MARK HATELEY has questioned the management of Gareth Southgate after England’s penalty shootout loss to Italy in the final of the European Championships.
The Three Lions fell at the final hurdle despite taking an early lead in the Wembley showdown and defeat ultimately followed after Marcus Rashford, Bukayo Saka and Jadon Sancho all missed from the penalty spot.
Both Rashford and Sancho were brought on in the last minute of extra time ahead of the penalties, while Saka was introduced during the 70th minute of normal time.
Former England striker Hateley has been impressed with his country’s showing over the course of the tournament, but he insists Southgate got it all wrong in the final moments.
“I look back on Euro 2020 with excitement, like most football purists,” Hateley explained. “It was a great tournament. People have made big decisions on where England are right now and how far they’ve come and rightly so.
“It was a competition where Gareth wanted to progress further than he did when taking the national team to the World Cup semi-finals in 2018 and he’s achieved that, which is what I’m focusing on right now.

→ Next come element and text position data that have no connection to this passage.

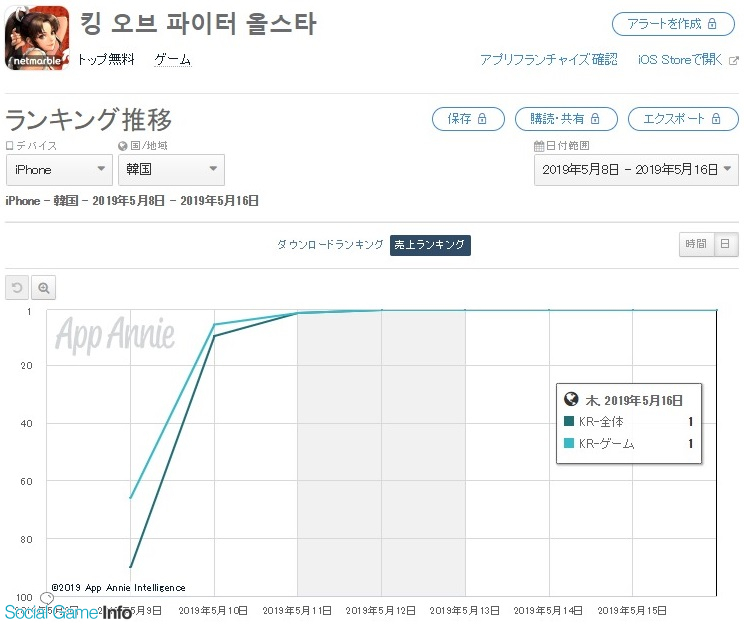This screenshot has height=625, width=744.
Task: Open the iPhone device dropdown
Action: (59, 170)
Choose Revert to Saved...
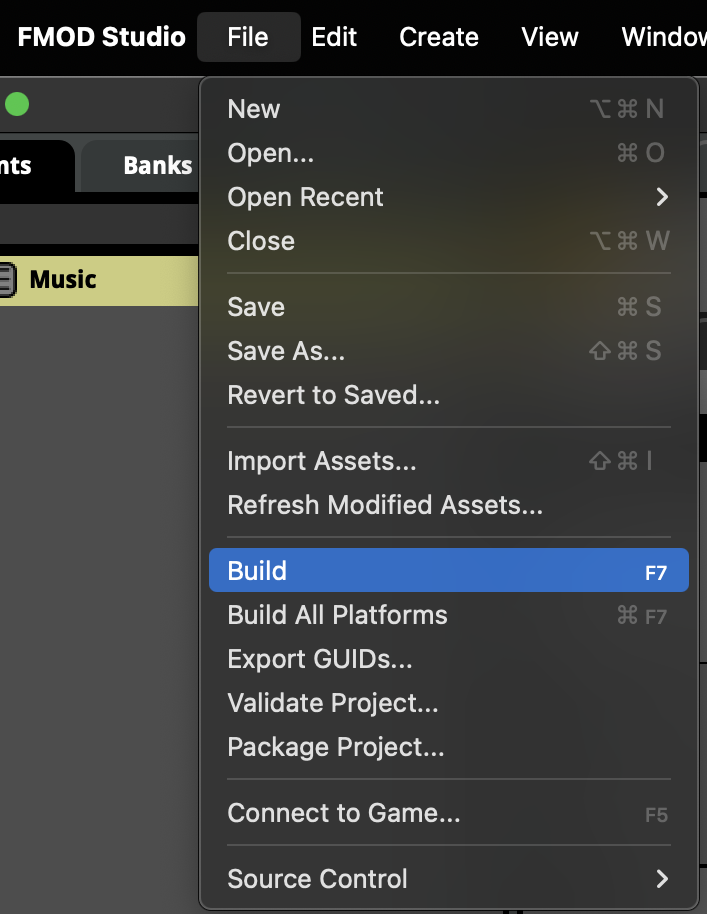The image size is (707, 914). coord(333,395)
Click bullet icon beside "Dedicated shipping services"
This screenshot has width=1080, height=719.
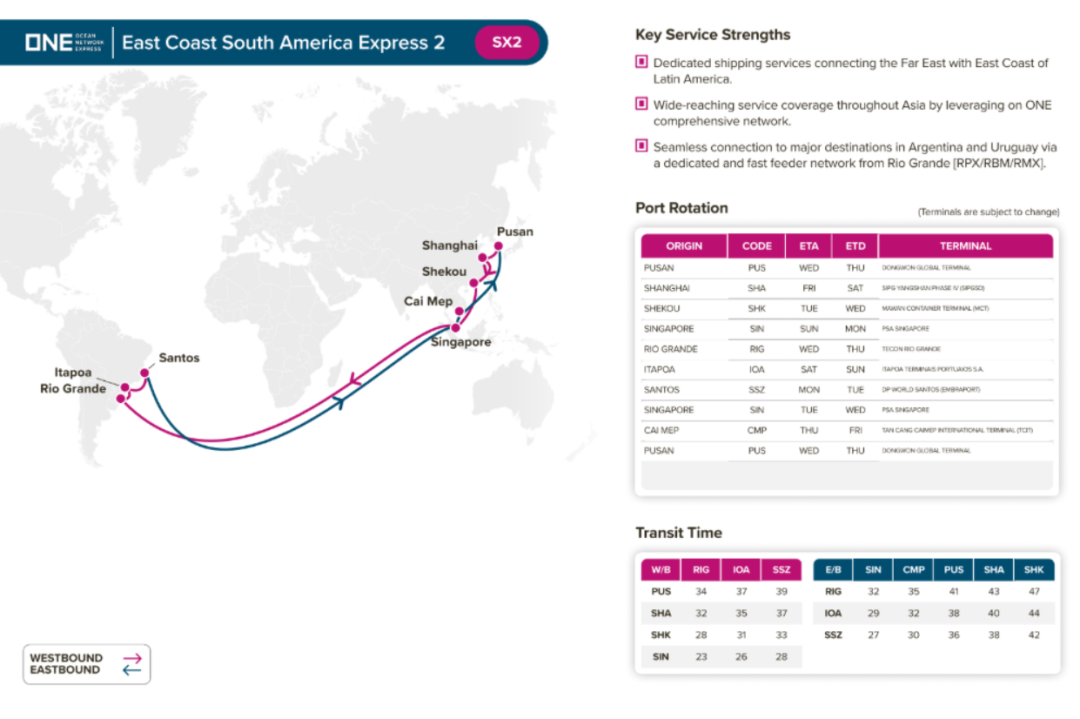tap(641, 63)
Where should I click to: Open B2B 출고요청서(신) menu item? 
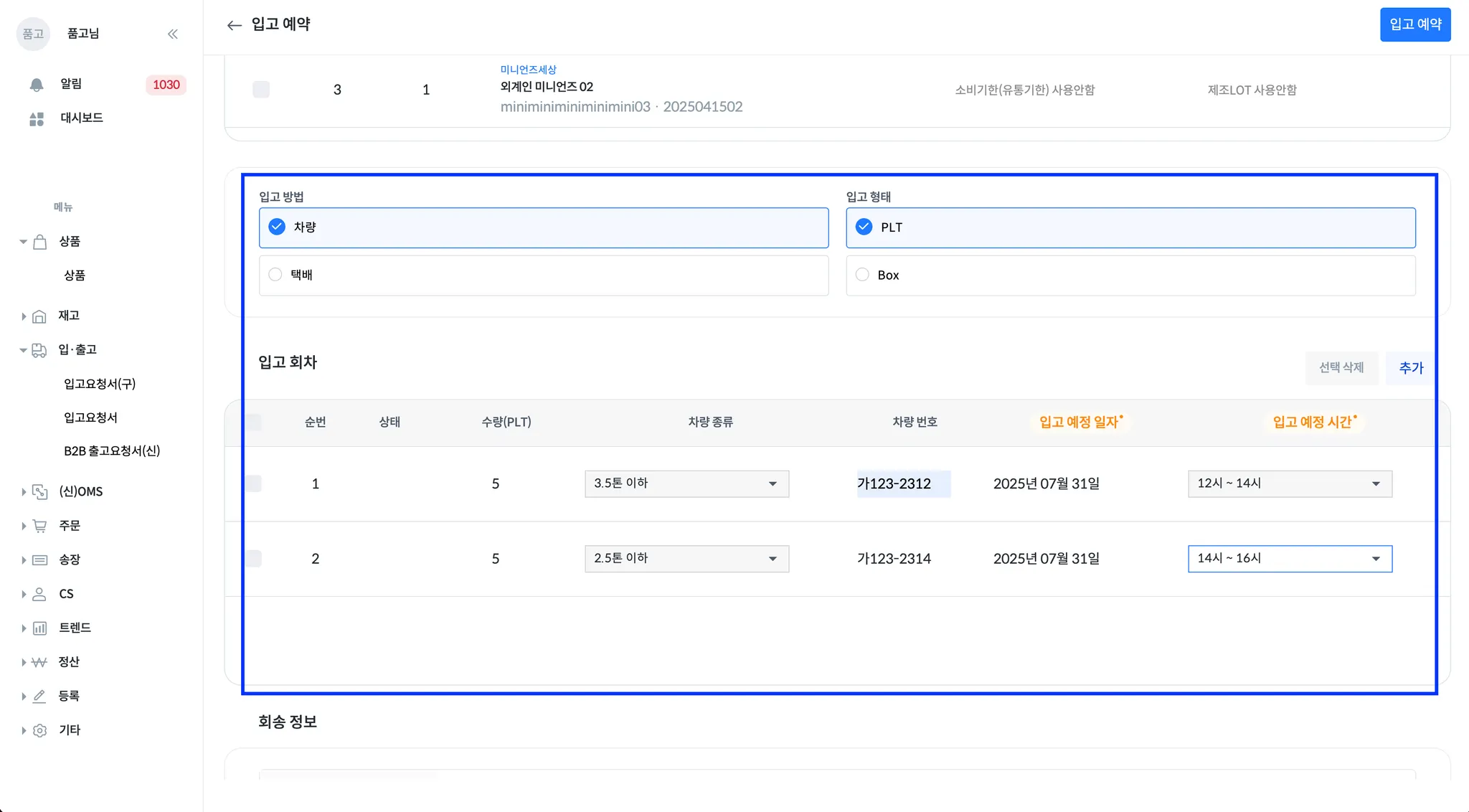pyautogui.click(x=112, y=451)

“A lot of questions were asked of him and why he made this or that decision – like why he played right-footed Kieran Trippier as a left-back etc – and I think he answered them and he’s come out on top.
“But last night he made a big error with the penalties in asking two players who’d barely been on the pitch for two minutes to take one.
“Then there was Bukayo Saka, the least experienced member of the squad. He just looked lost when he came on. I don’t think he coped with the situation and I expected Gareth to do a Jack Grealish by replacing a substitute with someone else.
“Instead, he did that with Jordan Henderson, who, as one of the older heads, you would have imagined would have stayed on. Saka lost his way on Sunday night: he didn’t know what he was doing and you could see by the way he was playing that he was looking for help.”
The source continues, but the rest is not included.